Il est évident que 60 d’indépendance n’ont toujours pas eu raison de cet héritage du régime colonial en fonction duquel les populations ne sont que de vils sujets d’un État
totalement déconnecté et non redevable dont les représentants, surtout ceux en uniforme, ont pour rôle essentiel leur répression, exploitation, et maintien dans un état de terreur permanente.
Après 60 ans d’indépendance, ces agents de l’État (en uniforme) n’ont sans doute jamais été instruits que leur véritable ‘boss’, en dernier ressort, n’est pas leur supérieur hiérarchique immédiat, ni les Ministres de l’Intérieur, ou de la Défense, ni même, sauf votre respect, vous, en tant que Chef de l’État, mais bien le citoyen ordinaire pour lequel ils ne semblent avoir que mépris et qu’ils croient avoir licence de rançonner et de réprimer en toute impunité. Du fait simplement de l’uniforme qu’ils portent ! Pour certains de vos concitoyens, ces comportements et attitudes sont la règle, pas l’exception.
C’est là, le vécu quotidien de milliers d’entre eux sur nos axes routiers.

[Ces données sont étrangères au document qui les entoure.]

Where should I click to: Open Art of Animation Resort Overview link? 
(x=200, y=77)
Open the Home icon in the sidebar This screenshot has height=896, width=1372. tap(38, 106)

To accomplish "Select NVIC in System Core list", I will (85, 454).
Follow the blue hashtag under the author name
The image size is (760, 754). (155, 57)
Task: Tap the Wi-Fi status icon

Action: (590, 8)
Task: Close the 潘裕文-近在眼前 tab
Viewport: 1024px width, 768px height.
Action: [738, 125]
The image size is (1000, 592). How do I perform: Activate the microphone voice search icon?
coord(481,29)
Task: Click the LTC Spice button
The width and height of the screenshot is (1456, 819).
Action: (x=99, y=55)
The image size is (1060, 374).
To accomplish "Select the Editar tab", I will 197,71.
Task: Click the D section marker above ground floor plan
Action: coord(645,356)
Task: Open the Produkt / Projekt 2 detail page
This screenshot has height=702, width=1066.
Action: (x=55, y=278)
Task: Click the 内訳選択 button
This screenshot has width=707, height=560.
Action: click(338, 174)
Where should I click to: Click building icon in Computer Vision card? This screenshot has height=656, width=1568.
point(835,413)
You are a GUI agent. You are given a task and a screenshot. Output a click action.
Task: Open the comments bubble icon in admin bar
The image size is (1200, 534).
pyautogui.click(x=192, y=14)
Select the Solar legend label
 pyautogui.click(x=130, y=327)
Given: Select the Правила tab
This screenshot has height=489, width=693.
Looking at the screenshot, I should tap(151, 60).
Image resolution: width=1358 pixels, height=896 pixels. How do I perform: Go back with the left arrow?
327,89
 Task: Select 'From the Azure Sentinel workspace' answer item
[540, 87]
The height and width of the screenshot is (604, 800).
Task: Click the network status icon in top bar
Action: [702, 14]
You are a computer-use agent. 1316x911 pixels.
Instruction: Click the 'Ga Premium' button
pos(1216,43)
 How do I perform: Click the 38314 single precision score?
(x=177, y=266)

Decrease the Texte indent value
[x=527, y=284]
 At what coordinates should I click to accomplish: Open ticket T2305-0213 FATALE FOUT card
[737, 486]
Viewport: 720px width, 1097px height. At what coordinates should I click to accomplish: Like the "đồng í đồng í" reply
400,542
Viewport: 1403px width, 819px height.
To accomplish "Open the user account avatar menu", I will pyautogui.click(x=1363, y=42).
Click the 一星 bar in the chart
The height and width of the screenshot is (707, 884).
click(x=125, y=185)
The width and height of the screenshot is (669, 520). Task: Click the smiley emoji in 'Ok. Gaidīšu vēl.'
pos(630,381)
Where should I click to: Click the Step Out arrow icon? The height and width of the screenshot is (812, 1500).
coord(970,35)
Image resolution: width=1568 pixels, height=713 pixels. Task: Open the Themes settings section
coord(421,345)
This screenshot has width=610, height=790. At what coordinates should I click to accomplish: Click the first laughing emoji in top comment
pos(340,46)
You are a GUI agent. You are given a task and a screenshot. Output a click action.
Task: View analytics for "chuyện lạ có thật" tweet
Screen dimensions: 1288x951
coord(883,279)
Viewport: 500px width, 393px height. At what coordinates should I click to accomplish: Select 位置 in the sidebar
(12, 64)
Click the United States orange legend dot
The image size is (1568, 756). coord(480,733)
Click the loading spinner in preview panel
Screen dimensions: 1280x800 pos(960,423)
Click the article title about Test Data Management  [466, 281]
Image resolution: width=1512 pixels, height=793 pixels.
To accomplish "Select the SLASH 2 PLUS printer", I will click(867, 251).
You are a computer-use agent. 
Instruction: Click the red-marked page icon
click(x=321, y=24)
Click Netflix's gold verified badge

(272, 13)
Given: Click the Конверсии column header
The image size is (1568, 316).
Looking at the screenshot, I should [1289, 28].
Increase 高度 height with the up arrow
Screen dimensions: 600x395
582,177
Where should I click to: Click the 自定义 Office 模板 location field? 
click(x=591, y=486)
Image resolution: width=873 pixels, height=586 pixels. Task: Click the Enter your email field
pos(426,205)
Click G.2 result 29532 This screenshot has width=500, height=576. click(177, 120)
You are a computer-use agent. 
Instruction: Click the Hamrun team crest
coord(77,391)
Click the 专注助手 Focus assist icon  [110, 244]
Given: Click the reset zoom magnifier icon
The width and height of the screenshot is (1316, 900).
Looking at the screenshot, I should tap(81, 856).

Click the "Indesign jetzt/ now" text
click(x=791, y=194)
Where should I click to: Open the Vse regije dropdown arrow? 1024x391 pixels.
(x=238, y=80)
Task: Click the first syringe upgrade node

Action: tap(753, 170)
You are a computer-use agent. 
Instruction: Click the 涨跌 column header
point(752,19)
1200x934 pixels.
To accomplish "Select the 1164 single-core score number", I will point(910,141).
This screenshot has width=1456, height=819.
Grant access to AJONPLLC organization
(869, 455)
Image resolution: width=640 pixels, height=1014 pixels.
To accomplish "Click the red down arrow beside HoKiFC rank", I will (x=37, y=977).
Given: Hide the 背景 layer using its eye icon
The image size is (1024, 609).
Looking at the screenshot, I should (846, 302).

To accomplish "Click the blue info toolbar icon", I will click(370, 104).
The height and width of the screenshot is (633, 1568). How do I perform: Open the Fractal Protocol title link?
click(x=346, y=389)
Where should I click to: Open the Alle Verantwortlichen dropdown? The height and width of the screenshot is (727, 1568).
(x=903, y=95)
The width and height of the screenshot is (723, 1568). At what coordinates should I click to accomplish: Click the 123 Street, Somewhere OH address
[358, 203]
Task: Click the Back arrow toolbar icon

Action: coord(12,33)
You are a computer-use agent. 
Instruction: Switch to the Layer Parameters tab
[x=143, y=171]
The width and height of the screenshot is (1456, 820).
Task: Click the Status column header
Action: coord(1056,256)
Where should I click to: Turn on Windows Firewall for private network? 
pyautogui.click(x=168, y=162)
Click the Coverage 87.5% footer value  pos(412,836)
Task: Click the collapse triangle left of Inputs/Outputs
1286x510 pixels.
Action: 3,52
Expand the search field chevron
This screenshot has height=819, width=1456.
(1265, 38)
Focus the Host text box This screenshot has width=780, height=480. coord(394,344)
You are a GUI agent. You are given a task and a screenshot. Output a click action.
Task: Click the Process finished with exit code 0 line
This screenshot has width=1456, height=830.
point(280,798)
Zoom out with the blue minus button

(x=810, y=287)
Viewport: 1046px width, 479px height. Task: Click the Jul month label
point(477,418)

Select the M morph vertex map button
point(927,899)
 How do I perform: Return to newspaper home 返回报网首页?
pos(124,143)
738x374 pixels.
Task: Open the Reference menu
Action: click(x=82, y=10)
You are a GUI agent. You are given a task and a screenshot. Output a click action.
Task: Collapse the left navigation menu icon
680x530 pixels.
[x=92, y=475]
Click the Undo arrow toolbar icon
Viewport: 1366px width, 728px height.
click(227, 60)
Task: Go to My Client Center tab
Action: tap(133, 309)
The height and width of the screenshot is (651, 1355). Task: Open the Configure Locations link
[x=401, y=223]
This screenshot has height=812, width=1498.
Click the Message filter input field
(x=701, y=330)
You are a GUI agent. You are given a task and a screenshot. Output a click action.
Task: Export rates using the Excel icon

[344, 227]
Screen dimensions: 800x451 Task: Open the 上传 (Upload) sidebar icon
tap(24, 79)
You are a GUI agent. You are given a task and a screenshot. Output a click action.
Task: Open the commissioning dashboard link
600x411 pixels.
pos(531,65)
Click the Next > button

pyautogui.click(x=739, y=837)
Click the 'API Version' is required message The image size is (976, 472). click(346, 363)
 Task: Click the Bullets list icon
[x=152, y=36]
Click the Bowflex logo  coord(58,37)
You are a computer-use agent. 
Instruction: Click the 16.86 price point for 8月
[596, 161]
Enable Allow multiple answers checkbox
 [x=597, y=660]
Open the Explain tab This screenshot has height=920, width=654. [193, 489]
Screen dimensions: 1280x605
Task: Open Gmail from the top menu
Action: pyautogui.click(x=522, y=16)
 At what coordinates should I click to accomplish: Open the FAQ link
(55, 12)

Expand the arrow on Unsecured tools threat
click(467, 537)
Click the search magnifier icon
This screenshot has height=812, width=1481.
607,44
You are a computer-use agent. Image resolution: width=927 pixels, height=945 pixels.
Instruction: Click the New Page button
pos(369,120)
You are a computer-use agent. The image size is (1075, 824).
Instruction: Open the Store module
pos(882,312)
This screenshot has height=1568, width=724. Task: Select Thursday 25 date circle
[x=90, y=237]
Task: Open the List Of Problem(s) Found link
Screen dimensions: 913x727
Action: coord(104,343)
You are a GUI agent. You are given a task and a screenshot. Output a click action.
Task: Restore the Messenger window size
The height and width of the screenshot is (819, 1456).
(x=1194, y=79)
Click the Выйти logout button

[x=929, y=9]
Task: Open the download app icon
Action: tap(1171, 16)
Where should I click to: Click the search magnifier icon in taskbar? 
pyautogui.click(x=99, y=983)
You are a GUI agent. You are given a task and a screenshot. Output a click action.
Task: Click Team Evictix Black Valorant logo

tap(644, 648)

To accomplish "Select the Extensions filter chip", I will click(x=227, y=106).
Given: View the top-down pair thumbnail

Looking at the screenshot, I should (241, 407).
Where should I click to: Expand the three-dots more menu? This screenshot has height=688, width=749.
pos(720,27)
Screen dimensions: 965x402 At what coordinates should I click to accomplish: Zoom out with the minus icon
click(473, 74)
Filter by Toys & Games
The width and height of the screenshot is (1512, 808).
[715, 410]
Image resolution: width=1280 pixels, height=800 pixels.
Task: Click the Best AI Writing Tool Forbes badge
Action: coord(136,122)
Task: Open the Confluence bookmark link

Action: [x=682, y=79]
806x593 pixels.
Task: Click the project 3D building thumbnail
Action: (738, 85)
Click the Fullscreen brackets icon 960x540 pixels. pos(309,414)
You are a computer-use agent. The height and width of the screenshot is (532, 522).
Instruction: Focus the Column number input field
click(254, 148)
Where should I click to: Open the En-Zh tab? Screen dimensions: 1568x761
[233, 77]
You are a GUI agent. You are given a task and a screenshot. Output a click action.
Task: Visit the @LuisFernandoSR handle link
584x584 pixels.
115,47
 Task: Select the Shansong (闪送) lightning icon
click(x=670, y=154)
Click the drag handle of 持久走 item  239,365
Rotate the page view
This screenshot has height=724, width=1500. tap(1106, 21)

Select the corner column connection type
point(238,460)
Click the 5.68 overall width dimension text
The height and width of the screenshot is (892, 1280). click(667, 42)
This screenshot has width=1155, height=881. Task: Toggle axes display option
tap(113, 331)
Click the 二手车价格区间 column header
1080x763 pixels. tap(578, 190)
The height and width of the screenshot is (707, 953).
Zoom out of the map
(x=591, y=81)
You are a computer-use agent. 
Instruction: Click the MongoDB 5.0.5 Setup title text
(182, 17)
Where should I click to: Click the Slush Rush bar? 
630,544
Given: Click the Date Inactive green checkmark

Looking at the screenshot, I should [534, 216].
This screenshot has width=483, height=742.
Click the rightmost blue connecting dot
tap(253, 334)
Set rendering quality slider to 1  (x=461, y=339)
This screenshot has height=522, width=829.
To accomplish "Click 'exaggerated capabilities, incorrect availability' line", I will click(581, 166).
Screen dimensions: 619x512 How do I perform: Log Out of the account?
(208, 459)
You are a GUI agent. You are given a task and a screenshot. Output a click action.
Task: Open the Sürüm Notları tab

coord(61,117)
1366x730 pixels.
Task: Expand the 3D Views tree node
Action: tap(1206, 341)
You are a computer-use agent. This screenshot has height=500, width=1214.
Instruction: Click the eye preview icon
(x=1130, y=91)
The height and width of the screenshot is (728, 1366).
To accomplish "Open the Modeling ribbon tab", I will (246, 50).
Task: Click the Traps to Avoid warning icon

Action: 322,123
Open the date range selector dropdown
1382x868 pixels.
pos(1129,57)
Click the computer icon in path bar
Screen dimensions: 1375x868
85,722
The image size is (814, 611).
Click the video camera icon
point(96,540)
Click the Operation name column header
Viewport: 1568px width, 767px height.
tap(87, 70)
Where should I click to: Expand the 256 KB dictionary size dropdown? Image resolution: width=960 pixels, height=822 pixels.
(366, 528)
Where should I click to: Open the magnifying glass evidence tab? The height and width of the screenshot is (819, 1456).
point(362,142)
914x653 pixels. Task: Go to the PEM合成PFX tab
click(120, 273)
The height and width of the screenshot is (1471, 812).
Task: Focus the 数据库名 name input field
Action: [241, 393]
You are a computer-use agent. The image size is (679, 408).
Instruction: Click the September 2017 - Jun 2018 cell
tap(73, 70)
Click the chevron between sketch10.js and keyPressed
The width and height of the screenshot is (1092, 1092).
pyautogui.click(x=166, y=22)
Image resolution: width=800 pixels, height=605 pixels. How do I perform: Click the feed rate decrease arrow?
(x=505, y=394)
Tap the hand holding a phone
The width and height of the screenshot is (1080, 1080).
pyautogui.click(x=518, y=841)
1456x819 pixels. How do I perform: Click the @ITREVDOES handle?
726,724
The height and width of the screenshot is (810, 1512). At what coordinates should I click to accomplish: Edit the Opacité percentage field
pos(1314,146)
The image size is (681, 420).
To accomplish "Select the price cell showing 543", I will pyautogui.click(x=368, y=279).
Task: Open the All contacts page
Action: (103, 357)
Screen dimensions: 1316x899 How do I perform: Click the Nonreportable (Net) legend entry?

C’est là un secret de polichinelle en réalité ! Si vous ne le saviez pas, il est de mon devoir de vous en informer, afin que vous puissiez vous acquitter de votre charge constitutionnelle d’assurer « le fonctionnement continu et régulier des pouvoirs publics » dont la finalité est de promouvoir le respect des « libertés et droits fondamentaux de la personne humaine » et autres garanties constitutionnelles.
Général,
De grâce, faites quelque chose, je vous en supplie ! Vous atteler à changer cette relation infâme entre le citoyen (et son frère Sub-Saharien visiteur) et les agents de l’État en uniforme sur les axes routiers aura plus d’impact que tenir n’importe lequel de vos « taahoudatts ». Et cela coutera beaucoup moins cher que la plupart de ceux-ci. C’est possible, mais il faut une volonté politique résolue pour le faire. Cette volonté politique est de votre ressort exclusif. Elle ne requiert même pas que vous soyez un révolutionnaire ni même un réformateur du « système » en place depuis 45 ans. Une appréciation intelligente de votre intérêt politique bien compris en une année électorale (et la suivante aussi) suffit.
Général,
Enfin, comme vous le savez, ceux qui s’intéressent à la rubrique ‘crimes et châtiments’ sur notre continent n’ont pu qu’apprécier le caractère libérateur, cathartique même, et surtout pédagogique, du procès des évènements
du 28 septembre 2009 en cours en Guinée. Le chiffre 28 a bien une certaine résonance pour plus d’un mauritanien : Les évènements d’un autre 28--du mois de novembre 1990. Jusqu’ici, ceux-ci n’ont fait l’objet d’aucun procès. Les crimes indicibles, commis ce jour-là (et ceux d’après) et qui hantent toujours les mauritaniens, n’ont donc toujours pas connu de châtiment. Leurs auteurs, complices, et commanditaires ne sont même pas identifiés officiellement—pas même toutes les victimes. Vous le savez, cela est dû à la complicité de certains de vos frères d’armes et prédécesseurs dans votre fonction présente, mais aussi du fait d’une certaine loi scélérate. Pour que votre nom ne puisse jamais être accolé à ces crimes, et à cette forfaiture qui les a couverts, en notre ‘Terre d’Islam’, Il vous est loisible de la faire annuler, cette loi. Faites-le en 2023. Cela vous aidera à vous faire réélire en 2024. Et, tiens ! Vous damerez ainsi le pion à tous vos prédécesseurs, Aziz en particulier ! Vous voulez bien vous faire réélire, n’est-ce pas ?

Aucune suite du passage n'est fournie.